DESCRIPTION OF THE TASK - Since only part of the records is wanted, repeat exactly the lines from the one containing "Open the large white Pyrenees photo" through the last line, both included.

Entries taken from a collection:

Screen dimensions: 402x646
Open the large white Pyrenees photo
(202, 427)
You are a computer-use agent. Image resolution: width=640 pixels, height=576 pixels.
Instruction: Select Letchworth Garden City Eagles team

EXERCISE RESULT -
Open the large white Pyrenees photo
(202, 427)
You are a computer-use agent. Image resolution: width=640 pixels, height=576 pixels.
Instruction: Select Letchworth Garden City Eagles team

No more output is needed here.